Now that we are almost a year old and it is evident that I have nothing to lose since no one is offering us anything and we are bastard children not getting child support, I may as well discuss openly what I think is a different, and valid way to try things. What I am about to suggest in my next entry is not a better way per se, but it is a different way.  When you hear me speak against different mindsets, please understand that I am not speaking AGAINST anyone or trying to vilify, I am trying to grow out of that.  I am expressing some frustration that I never had the opportunity to be openly different and instead had to test the waters and strike out on my own in what has proved to be a very lonely journey.  Mostly, I am expressing facts as seen through the lense of my existence.  Try not to hold it against me.  There will be a part two to this coming along shortly, I just did not want to make this entry too long. 

September 27, 2009

The Great Gay Debate Part 1

Filed under: Lessons

I will make this brief, because the end is more important than the content.

It was a good first day. I am not sure how to describe it, other than to say that it was a good setting of the stage. We are doing this in two parts. Today’s part was about setting the hearts and the spirits to be in the right attitude before we open up Bibles. Sometimes, you need a primer of being Christ like before you open the book.

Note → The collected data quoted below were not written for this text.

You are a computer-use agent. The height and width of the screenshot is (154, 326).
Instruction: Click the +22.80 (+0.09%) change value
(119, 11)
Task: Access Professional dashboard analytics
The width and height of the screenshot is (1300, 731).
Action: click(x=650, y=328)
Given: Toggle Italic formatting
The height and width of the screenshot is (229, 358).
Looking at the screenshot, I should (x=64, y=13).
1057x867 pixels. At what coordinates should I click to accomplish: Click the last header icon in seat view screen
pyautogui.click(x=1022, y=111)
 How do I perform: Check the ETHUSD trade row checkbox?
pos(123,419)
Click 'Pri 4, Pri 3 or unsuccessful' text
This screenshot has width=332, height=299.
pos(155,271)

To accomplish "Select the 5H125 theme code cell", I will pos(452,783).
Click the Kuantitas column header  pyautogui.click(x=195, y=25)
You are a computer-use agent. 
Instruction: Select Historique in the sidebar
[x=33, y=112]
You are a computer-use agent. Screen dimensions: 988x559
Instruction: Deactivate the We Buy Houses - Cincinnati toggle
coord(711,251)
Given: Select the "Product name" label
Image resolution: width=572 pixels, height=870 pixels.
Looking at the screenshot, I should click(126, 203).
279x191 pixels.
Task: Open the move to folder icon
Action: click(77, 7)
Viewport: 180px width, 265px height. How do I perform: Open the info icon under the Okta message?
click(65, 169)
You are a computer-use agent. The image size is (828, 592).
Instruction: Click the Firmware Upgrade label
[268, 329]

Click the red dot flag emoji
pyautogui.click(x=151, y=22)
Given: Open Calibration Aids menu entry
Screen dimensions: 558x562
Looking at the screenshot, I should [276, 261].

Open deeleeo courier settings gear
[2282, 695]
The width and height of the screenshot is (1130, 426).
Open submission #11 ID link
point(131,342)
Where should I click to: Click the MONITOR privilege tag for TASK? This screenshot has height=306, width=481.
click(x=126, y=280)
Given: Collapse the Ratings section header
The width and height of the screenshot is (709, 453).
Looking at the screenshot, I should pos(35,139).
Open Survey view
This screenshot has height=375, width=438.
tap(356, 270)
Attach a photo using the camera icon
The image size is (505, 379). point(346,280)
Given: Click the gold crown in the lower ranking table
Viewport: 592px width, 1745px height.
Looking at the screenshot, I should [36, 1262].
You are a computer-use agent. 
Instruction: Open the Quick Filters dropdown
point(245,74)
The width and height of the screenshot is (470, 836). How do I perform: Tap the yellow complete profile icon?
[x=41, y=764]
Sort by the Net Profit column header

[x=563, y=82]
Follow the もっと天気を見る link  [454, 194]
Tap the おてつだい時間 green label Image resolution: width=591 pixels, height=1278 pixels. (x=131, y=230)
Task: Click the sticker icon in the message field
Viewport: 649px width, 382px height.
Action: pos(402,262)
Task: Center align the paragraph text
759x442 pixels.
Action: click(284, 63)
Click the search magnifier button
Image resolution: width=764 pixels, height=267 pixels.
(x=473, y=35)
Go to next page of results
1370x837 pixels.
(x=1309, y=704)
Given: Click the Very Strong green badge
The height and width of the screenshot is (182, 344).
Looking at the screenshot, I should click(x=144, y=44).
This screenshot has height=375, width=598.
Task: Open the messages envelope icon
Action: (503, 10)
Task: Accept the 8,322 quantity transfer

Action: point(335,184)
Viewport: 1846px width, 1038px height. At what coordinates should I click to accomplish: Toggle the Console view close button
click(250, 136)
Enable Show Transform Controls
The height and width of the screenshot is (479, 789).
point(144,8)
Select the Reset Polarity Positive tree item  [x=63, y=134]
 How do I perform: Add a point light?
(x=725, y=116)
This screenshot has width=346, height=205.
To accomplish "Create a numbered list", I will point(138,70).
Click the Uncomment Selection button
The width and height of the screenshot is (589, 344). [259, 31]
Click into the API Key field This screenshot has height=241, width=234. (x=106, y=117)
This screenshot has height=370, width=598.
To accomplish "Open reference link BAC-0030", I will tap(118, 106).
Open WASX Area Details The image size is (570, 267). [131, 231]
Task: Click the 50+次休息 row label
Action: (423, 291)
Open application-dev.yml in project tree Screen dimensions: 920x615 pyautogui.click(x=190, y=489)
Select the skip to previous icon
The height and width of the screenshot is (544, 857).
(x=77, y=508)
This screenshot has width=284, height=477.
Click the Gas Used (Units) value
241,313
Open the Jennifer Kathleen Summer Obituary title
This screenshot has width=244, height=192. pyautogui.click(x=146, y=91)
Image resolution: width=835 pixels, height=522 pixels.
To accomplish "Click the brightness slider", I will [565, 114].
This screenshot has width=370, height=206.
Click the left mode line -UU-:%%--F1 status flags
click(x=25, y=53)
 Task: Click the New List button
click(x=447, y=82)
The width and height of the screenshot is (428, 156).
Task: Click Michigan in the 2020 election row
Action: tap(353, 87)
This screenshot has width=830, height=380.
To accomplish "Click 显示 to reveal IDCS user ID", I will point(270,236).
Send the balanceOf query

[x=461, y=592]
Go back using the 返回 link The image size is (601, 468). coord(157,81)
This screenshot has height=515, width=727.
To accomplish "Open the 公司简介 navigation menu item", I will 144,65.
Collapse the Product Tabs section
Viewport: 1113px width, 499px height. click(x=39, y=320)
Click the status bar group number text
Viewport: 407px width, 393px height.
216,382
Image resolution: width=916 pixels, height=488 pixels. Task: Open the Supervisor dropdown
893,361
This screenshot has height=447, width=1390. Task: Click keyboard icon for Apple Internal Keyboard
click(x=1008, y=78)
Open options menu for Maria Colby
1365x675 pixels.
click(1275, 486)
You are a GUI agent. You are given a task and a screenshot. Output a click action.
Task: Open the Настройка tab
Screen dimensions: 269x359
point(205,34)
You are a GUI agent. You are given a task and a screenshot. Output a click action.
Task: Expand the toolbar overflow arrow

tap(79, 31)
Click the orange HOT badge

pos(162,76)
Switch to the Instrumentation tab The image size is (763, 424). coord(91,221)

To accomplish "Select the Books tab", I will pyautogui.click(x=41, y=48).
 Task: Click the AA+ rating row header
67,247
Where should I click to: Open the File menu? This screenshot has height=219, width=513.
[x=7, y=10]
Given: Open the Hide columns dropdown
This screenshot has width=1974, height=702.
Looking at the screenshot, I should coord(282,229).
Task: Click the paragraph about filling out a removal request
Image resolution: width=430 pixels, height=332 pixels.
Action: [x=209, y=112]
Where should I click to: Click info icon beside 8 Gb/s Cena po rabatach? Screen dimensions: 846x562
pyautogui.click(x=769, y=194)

I started out by talking about the great chasm that exists between Christians and the GLBT community. I then talked about, and apologized for my own prejudices and asked forgiveness for not being more Christ like in my life. I shared some of the content on some discussions I had with gay and straight Christians, told my story of starting out in evangelical conservative land that was opposed to gays and then the evolution of seeing One Punk Under God and then getting to meet gay people who are believers. After that, I went into the tough questions and refused to answer them with closed answers, rather I elevated the conversation. (SHORT VERSION: Is being gay a sin? According to Romans and James we are all sinners and we are all in the same boat, gay or straight. This is not about sinlessness, but a one on one relationship with God and being a part of a community. I will be judged with the same measure I judge others and considering how I have treated gays in my Bible thumping years as a homophobe, I have some things to answer too. ) In other words, I answered the questions that need to be answered and for now, put the other issues to the side. Chose to elevate the conversation. Then I talked about how we can build the bridge. Next week, we are talking the "big five" verses and looking at them from the conventional side, the gay affirming side, and the third option…how to look at the bigger picture and elevate the convo. Everyone has been given the verses and challenged to google them and look at them from both sides and help me find the third side. It was a good start.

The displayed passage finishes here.